### [What to do]
How many lines in the items below contain the word "button"? Reply with the number alone.

(Dataset entries)
□ □ □ □
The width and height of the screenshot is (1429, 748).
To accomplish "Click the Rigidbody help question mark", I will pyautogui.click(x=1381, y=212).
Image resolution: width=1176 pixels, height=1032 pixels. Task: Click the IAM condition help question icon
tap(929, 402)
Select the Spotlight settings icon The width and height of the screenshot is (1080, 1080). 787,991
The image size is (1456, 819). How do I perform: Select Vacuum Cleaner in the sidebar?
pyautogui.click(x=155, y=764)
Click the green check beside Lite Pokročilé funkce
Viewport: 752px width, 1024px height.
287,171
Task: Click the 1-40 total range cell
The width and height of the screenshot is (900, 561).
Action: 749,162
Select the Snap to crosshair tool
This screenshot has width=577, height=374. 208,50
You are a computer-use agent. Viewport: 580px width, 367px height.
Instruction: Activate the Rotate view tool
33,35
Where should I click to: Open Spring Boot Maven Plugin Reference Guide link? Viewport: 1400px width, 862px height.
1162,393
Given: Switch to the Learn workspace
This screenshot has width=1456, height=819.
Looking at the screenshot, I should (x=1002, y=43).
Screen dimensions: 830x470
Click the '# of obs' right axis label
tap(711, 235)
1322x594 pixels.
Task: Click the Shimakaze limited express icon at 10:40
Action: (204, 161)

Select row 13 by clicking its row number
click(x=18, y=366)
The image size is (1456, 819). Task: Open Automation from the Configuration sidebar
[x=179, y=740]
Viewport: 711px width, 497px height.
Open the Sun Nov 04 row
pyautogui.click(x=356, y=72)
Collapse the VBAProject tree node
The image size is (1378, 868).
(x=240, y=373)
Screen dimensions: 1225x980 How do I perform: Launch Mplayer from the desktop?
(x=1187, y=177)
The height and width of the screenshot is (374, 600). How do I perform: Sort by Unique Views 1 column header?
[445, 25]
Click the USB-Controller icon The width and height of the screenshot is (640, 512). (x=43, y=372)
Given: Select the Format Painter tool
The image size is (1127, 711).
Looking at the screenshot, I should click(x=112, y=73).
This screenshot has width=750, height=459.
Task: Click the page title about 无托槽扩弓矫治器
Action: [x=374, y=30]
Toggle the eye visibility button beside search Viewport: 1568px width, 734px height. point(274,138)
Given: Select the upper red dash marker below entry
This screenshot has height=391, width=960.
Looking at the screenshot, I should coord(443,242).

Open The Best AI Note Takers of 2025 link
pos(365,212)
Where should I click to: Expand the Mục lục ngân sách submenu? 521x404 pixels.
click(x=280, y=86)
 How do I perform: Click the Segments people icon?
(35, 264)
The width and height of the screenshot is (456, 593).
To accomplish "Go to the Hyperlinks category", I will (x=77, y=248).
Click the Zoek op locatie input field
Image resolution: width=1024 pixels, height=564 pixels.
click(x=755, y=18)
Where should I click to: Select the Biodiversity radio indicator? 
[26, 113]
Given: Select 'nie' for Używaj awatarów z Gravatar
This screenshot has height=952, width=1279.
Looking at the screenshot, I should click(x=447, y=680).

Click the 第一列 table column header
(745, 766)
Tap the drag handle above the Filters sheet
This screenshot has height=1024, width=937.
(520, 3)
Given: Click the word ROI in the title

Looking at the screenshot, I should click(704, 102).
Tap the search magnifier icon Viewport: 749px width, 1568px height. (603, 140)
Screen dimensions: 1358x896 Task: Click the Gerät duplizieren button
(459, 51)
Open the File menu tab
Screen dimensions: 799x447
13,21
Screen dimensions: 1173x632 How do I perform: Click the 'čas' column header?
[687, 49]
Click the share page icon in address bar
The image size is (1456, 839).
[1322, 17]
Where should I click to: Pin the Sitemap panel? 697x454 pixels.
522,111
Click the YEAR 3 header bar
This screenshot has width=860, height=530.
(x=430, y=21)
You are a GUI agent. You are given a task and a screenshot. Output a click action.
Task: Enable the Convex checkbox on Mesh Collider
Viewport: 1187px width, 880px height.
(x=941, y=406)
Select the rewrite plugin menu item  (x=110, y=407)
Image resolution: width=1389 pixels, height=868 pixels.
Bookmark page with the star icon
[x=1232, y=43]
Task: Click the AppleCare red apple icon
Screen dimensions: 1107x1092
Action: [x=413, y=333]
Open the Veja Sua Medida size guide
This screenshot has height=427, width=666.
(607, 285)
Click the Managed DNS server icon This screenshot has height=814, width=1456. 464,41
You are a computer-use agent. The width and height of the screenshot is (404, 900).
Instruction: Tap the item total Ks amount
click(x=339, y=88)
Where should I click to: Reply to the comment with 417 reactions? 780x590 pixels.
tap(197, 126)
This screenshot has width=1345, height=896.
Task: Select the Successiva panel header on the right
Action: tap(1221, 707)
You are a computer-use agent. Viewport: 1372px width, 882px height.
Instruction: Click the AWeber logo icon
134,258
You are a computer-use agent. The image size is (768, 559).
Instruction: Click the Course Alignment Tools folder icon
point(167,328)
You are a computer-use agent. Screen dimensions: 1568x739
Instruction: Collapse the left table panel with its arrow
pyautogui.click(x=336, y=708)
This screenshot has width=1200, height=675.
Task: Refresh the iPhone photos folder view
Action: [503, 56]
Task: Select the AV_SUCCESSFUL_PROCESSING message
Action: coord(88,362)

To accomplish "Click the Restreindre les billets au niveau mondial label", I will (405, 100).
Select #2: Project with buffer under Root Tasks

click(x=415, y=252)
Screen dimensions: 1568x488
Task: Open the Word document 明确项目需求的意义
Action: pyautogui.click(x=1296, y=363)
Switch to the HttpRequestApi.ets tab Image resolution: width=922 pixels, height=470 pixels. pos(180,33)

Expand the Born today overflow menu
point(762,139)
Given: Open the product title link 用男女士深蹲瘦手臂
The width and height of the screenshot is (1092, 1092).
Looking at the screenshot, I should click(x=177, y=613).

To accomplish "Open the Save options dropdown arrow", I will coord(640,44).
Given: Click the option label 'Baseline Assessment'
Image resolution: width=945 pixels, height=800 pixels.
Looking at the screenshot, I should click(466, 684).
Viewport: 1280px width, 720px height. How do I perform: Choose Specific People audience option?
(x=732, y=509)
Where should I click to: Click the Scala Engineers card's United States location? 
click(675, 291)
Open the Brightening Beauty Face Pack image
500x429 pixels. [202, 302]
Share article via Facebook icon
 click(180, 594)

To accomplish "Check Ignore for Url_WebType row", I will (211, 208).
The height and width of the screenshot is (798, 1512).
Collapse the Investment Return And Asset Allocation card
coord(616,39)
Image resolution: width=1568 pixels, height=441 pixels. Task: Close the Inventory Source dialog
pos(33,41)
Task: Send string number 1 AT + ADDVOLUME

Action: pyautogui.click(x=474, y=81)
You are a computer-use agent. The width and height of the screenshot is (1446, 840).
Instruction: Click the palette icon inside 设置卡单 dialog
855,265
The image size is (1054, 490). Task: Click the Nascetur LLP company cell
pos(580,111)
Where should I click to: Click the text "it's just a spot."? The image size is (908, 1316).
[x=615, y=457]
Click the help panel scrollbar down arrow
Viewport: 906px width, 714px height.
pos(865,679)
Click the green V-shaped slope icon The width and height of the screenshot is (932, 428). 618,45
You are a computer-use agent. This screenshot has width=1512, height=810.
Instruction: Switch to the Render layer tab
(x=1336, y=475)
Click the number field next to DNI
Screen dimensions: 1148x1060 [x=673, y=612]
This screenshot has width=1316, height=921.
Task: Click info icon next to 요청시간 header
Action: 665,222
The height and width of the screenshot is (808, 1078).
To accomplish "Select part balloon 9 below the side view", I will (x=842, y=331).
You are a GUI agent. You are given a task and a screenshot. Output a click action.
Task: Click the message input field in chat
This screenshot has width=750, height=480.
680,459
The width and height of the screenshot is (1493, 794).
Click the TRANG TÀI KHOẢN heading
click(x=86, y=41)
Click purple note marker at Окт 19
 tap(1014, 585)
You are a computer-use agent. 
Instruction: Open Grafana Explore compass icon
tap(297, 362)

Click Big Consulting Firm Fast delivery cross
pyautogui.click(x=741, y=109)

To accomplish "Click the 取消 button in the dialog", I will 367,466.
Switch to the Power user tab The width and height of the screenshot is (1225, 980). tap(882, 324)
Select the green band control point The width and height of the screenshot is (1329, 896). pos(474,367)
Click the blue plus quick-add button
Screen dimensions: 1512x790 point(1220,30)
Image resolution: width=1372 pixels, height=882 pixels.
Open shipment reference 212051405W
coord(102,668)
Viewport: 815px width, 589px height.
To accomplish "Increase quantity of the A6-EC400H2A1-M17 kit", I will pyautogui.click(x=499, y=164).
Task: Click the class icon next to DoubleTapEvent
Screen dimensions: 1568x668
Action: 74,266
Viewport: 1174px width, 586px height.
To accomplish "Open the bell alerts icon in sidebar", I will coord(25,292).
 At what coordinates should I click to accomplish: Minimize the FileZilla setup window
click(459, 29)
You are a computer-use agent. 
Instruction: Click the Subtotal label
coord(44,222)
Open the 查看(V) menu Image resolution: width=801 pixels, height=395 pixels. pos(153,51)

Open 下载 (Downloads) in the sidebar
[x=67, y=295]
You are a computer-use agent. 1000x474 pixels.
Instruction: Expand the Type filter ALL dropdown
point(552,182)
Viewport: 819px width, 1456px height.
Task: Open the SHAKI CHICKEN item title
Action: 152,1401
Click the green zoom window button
□ □ □ □
### [Problem solution]
5